Some lines in the entries contain the word "badge". Copy all of them.
Record excerpts: Begin
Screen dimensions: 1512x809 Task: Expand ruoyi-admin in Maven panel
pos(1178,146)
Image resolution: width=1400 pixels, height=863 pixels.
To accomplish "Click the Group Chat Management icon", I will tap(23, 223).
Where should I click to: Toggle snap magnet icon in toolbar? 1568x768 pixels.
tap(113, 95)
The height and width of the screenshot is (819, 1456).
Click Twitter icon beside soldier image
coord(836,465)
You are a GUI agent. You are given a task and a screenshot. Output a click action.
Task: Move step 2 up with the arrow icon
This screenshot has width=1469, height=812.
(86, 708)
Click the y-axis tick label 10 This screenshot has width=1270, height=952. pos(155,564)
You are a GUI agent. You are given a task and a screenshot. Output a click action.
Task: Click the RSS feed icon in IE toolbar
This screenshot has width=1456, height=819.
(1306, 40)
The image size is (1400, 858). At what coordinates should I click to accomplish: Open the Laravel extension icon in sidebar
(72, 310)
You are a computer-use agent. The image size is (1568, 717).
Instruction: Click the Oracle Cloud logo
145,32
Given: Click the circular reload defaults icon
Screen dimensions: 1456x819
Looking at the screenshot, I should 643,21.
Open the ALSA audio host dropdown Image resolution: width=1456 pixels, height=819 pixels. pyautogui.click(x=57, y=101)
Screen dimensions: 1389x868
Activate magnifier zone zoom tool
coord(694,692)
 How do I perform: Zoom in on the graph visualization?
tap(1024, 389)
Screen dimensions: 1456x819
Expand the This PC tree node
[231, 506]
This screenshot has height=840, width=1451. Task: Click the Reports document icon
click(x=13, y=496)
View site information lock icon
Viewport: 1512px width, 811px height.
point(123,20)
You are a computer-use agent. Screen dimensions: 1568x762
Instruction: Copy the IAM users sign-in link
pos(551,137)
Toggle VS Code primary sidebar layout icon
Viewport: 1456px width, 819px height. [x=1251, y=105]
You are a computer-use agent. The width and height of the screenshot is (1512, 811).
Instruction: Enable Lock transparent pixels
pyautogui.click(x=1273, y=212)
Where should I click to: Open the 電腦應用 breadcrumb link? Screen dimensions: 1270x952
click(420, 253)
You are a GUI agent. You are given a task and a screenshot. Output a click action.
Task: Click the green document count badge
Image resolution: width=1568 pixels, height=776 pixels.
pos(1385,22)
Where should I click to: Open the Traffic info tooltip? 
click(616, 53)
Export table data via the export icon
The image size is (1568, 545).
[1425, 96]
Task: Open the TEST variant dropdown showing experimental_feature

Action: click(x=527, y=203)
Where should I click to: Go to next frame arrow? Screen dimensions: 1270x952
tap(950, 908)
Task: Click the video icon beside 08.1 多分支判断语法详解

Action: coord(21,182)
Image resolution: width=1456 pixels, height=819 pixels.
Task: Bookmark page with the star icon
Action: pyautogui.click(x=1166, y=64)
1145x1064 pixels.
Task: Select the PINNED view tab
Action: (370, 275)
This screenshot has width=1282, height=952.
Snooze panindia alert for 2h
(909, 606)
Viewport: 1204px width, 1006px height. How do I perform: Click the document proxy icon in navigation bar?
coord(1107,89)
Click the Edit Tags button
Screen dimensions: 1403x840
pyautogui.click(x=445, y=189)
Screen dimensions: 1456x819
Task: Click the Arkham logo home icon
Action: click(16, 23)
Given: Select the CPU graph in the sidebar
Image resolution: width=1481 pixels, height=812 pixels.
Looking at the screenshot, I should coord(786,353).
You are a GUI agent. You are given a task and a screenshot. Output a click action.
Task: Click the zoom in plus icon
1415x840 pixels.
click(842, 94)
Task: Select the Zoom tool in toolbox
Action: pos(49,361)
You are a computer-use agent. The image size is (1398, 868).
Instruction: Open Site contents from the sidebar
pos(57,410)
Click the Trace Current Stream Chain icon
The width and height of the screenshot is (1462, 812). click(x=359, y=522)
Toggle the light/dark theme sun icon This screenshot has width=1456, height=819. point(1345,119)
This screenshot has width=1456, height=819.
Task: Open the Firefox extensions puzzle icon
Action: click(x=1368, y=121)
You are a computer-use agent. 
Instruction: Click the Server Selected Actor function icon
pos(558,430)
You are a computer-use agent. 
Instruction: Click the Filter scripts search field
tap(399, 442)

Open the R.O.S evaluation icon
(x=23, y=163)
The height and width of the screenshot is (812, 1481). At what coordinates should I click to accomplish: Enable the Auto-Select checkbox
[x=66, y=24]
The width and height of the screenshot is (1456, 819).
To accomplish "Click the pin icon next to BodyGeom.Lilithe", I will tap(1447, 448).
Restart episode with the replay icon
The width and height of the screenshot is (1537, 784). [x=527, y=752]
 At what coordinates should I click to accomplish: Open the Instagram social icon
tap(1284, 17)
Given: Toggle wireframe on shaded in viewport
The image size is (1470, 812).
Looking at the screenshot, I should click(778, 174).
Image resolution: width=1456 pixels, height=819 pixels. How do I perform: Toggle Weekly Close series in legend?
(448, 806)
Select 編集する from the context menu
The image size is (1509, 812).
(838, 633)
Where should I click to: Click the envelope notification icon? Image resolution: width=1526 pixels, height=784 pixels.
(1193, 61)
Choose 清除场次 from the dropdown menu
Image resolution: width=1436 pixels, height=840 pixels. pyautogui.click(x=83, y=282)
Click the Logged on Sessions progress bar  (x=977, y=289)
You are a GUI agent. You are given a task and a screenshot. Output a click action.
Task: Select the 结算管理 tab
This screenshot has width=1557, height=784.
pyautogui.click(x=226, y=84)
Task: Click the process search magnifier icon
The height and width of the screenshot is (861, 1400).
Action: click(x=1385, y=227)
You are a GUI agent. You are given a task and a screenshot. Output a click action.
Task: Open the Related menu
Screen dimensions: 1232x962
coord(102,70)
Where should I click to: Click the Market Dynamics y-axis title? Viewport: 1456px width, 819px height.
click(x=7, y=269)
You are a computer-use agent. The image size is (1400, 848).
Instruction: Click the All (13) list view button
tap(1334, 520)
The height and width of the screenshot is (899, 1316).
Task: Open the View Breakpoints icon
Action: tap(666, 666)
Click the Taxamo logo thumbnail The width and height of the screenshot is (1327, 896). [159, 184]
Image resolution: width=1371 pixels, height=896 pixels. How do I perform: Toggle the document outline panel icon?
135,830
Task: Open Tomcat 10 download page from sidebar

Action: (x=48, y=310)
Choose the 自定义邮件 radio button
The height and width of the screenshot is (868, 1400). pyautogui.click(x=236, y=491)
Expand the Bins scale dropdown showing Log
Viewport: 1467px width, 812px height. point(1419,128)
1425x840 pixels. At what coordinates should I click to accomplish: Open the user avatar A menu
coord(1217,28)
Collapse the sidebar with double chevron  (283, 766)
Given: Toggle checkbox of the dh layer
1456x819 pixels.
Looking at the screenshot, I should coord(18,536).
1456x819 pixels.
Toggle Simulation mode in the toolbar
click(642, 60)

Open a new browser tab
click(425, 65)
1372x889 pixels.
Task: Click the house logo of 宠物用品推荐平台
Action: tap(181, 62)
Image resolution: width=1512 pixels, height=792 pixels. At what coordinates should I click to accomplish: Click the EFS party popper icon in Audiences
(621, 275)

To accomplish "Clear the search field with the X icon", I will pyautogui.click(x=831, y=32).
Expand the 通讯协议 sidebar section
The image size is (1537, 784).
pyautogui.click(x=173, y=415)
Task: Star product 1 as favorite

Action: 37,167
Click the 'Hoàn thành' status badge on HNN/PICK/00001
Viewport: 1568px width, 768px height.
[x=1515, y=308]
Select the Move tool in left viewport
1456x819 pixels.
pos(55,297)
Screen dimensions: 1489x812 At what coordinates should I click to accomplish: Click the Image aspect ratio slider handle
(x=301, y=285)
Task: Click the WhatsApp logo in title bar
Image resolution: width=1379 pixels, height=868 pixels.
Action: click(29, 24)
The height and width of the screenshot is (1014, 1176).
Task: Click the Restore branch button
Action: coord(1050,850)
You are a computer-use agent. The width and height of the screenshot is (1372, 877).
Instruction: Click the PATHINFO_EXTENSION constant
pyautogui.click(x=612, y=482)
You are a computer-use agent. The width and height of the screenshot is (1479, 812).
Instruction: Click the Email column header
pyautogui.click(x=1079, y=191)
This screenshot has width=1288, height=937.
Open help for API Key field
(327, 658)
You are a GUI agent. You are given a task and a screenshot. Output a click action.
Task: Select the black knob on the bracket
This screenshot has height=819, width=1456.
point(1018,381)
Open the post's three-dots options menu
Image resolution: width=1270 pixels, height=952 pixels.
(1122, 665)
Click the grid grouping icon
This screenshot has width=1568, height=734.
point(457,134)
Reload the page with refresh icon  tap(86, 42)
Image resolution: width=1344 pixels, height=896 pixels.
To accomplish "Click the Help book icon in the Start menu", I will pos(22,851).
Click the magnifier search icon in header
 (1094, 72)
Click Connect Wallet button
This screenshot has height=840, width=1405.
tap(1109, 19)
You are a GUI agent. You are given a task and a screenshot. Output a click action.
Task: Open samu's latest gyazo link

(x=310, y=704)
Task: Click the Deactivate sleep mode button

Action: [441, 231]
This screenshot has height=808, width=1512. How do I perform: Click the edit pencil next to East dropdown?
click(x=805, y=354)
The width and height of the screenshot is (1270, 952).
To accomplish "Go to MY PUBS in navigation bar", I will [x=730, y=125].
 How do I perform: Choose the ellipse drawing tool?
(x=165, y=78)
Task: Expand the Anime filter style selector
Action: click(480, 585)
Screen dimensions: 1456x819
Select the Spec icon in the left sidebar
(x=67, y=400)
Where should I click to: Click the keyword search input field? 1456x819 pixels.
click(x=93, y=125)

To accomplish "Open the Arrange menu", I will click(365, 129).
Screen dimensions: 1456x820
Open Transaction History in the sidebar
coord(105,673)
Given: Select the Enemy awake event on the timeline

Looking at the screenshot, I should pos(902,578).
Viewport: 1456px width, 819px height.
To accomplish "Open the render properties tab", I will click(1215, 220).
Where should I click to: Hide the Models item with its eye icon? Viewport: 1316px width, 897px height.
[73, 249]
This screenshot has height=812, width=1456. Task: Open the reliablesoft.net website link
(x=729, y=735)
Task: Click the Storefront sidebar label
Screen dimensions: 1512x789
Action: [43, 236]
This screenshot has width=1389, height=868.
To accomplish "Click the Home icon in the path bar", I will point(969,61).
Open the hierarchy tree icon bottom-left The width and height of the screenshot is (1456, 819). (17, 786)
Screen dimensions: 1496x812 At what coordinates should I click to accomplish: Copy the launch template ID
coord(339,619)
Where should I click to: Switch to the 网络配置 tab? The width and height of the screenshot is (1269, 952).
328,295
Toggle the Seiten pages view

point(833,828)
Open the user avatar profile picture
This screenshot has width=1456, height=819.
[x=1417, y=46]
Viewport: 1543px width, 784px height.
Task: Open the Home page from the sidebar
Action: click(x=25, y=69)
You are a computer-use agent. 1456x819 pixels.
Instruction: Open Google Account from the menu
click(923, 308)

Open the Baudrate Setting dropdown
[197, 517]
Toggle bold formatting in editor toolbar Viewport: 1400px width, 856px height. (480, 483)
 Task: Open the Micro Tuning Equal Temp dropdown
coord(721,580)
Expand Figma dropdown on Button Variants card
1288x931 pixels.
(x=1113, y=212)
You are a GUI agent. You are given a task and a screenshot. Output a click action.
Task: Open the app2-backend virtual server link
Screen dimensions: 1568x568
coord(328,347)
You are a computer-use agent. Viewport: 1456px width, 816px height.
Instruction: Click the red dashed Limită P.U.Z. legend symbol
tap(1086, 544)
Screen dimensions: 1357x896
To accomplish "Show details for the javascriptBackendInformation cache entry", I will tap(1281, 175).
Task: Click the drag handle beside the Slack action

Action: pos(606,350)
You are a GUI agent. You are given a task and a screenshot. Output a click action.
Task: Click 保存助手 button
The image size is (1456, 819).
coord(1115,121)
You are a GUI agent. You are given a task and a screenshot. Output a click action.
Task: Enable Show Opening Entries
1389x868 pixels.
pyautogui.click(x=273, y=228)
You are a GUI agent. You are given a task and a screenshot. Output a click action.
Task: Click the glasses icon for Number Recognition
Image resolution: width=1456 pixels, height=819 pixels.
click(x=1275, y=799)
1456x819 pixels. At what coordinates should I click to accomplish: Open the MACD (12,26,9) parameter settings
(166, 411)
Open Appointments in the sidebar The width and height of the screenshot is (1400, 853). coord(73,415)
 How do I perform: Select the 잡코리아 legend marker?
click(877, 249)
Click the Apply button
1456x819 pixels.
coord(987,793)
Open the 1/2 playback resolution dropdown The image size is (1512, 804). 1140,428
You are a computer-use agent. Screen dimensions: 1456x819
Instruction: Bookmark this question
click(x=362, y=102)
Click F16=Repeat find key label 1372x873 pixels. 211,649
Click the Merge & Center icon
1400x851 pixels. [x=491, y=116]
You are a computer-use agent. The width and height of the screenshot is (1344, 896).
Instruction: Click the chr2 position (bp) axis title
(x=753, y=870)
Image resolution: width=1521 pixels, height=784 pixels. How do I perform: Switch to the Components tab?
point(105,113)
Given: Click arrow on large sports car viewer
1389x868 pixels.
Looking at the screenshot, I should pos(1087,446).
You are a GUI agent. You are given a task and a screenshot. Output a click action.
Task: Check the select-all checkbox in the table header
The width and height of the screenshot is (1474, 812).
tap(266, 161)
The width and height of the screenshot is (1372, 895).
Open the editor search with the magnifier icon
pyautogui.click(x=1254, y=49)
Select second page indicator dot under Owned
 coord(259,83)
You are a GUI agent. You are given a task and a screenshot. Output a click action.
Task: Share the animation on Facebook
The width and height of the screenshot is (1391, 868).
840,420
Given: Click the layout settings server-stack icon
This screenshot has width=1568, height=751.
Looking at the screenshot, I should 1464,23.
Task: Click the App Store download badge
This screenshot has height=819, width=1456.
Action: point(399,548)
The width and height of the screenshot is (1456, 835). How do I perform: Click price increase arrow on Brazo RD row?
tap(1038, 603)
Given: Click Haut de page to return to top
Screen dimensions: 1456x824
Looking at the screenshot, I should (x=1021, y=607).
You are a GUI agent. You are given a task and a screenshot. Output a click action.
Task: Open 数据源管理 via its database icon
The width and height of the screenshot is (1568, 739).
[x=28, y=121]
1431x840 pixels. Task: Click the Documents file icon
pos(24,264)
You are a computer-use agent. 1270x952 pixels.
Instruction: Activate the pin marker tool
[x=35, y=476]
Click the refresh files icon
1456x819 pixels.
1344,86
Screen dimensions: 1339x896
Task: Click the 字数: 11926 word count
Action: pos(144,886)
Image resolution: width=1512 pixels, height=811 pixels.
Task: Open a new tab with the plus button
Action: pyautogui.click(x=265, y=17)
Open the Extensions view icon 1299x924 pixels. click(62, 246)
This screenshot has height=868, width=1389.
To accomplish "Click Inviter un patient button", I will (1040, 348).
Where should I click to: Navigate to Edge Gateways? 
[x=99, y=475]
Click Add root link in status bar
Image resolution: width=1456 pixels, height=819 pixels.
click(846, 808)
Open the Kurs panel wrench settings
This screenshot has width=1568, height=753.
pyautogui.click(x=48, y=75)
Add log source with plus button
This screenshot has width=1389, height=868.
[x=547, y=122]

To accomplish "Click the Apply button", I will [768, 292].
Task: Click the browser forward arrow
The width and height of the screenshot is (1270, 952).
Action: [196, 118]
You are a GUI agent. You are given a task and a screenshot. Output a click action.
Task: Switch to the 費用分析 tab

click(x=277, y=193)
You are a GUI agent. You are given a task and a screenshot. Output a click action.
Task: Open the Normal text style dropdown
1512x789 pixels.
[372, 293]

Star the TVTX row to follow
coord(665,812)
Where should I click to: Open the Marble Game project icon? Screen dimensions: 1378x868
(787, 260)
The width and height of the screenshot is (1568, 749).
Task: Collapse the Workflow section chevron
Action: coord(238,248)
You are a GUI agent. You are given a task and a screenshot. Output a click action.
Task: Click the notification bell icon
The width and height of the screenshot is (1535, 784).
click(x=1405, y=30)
Record excerpts: End
• [Response for this exercise]
Task: Click the green document count badge
Click the 'Hoàn thành' status badge on HNN/PICK/00001
Task: Click the App Store download badge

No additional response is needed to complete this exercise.